- Born: 1276
- Died: 1345
- Spouses: Henry the Younger of Hesse Henry I, Margrave of Brandenburg-Stendal
- Issue: Agnes Henry II, Margrave of Brandenburg-Stendal Sophia of Brandenburg Judith
- Father: Louis II, Duke of Bavaria
- Mother: Matilda of Habsburg

= Agnes of Bavaria, Margravine of Brandenburg =

German noblewoman (1276–1345)

Agnes of Bavaria (1276–1345) was daughter of Duke Louis II of Upper Bavaria and his third wife, Matilda of Habsburg.

In 1290, in Donauwörth, she married Henry "the Younger" of Hesse (1265 – 23 August 1298), a son of Landgrave Henry I of Hesse (1244–1308). They had at least one child:
- Agnes, married to Gerlach I, Count of Nassau (c. 1285–1361).

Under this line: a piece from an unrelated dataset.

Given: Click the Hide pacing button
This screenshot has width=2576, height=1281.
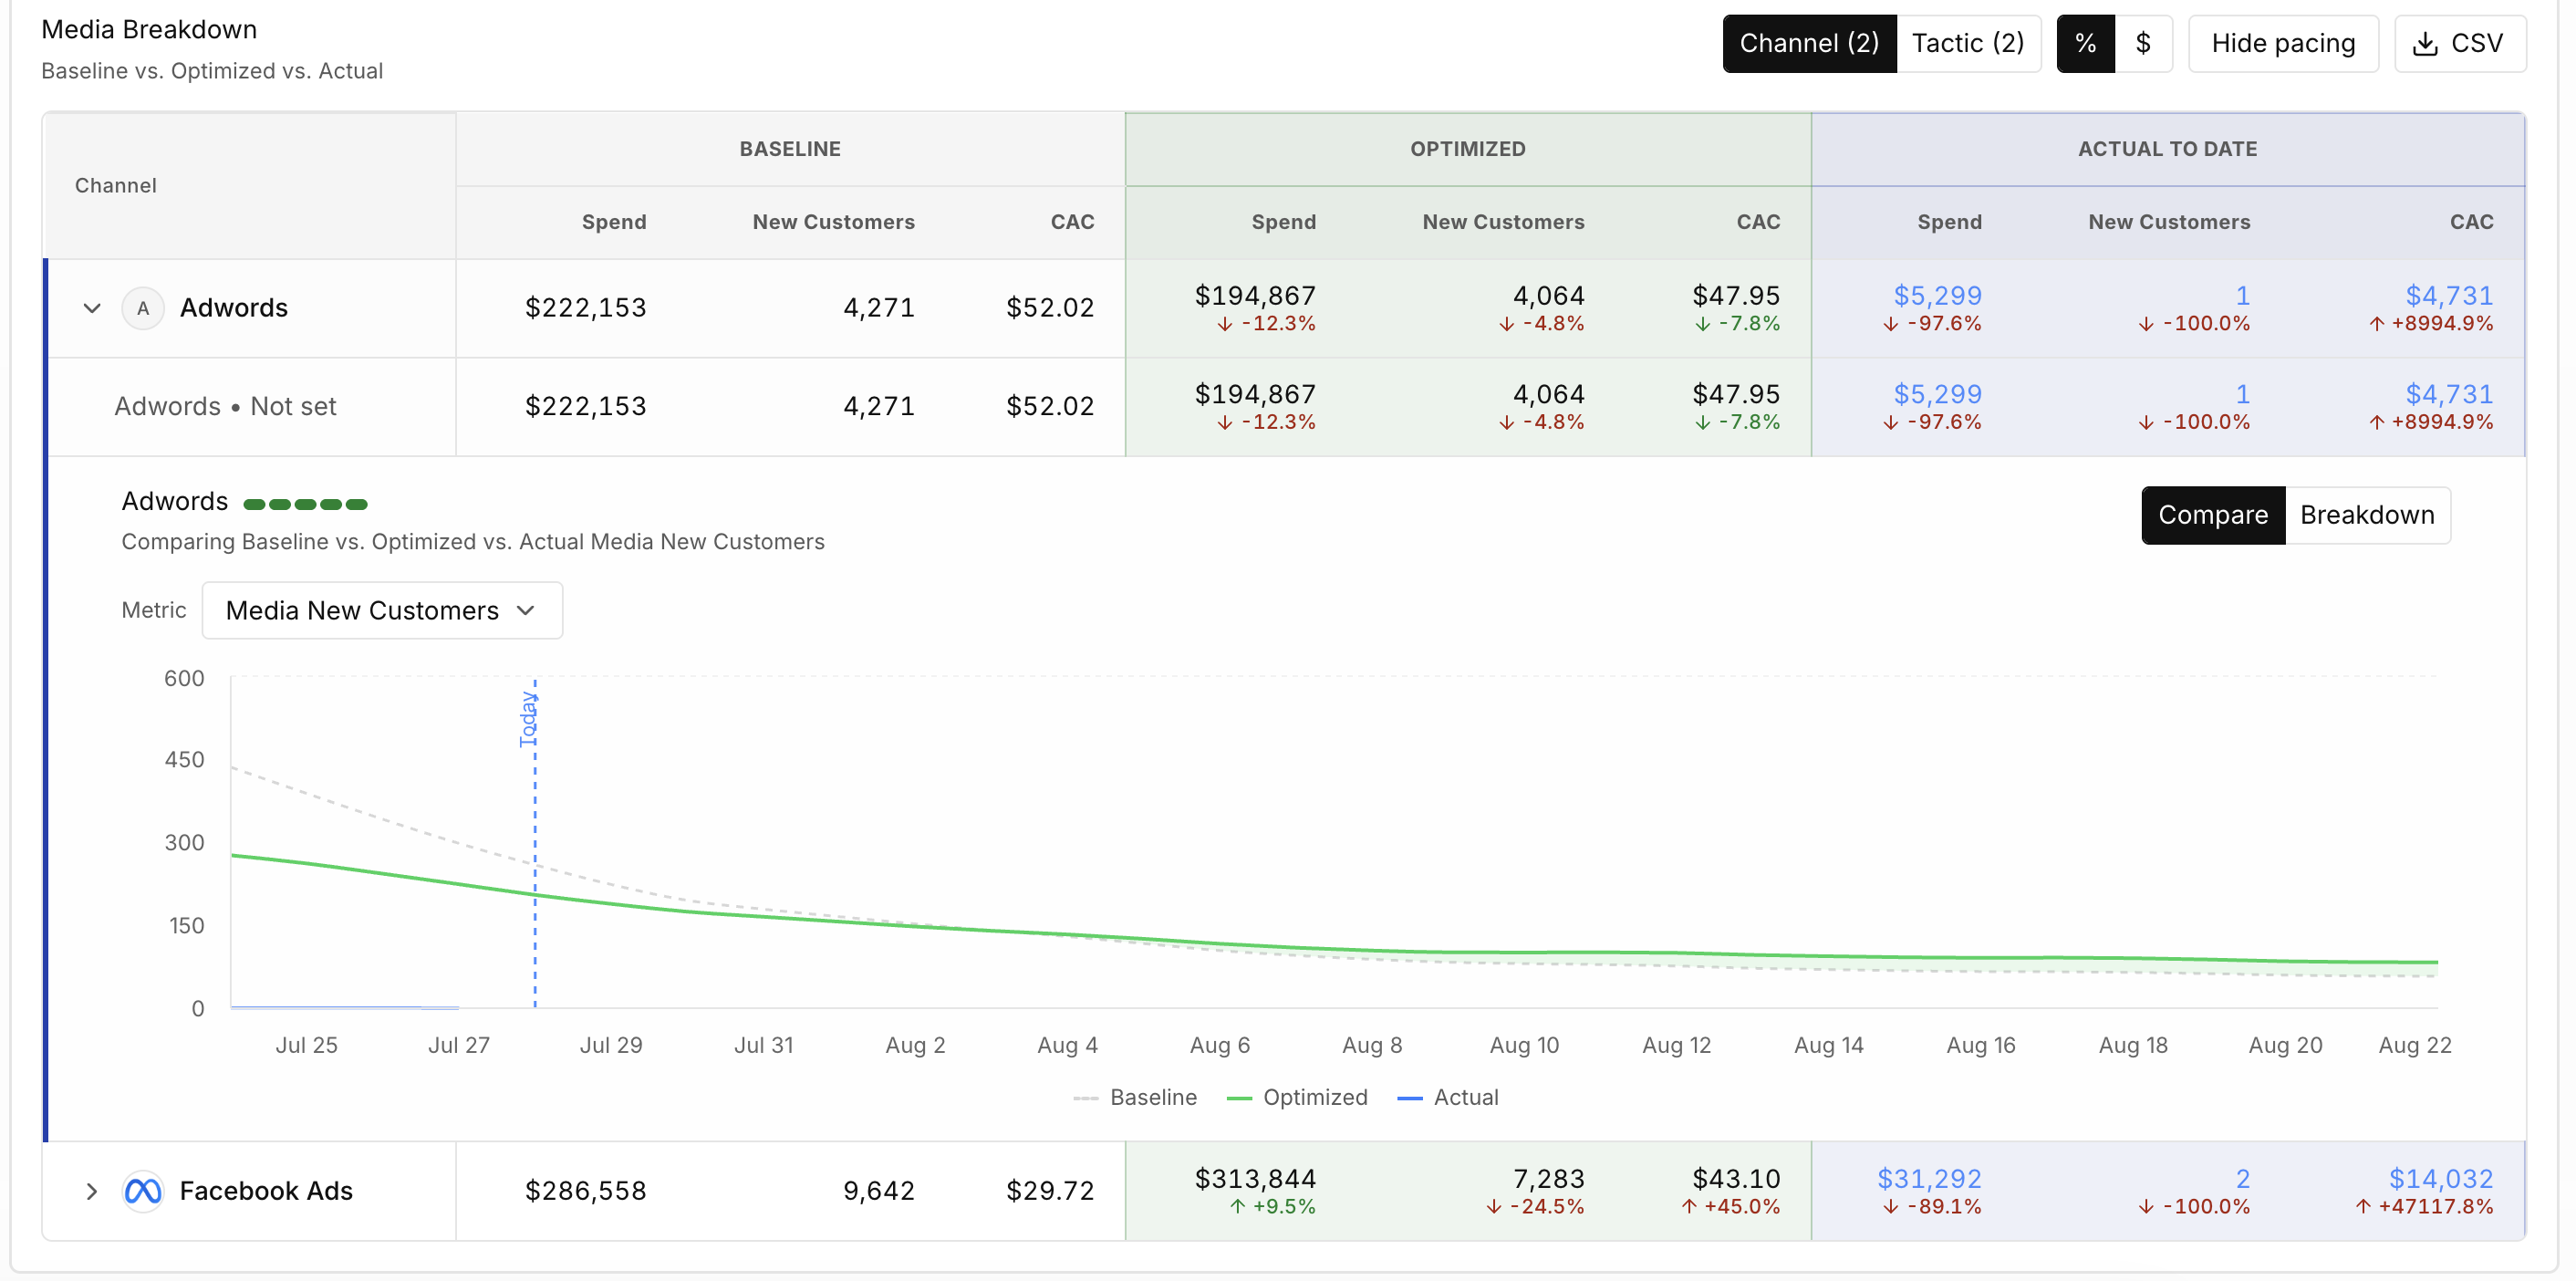Looking at the screenshot, I should pos(2283,44).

In 1303, she remarried to Margrave Henry I of Brandenburg-Stendal (1256–1318). From her second marriage, she had three children:
- Henry II "the Child" (1308–1320).
- Sophia (1300–1356), heiress of Landsberg and the County Palatine of Saxony, married in 1327 to Duke Magnus of Brunswick-Wolfenbüttel (1304–1369).
- Judith/Jutta (b.1302–b.1330), married in 1318 to Duke Henry II, Duke of Brunswick-Lüneburg of Brunswick-Grubenhagen (b.1296–a.1351).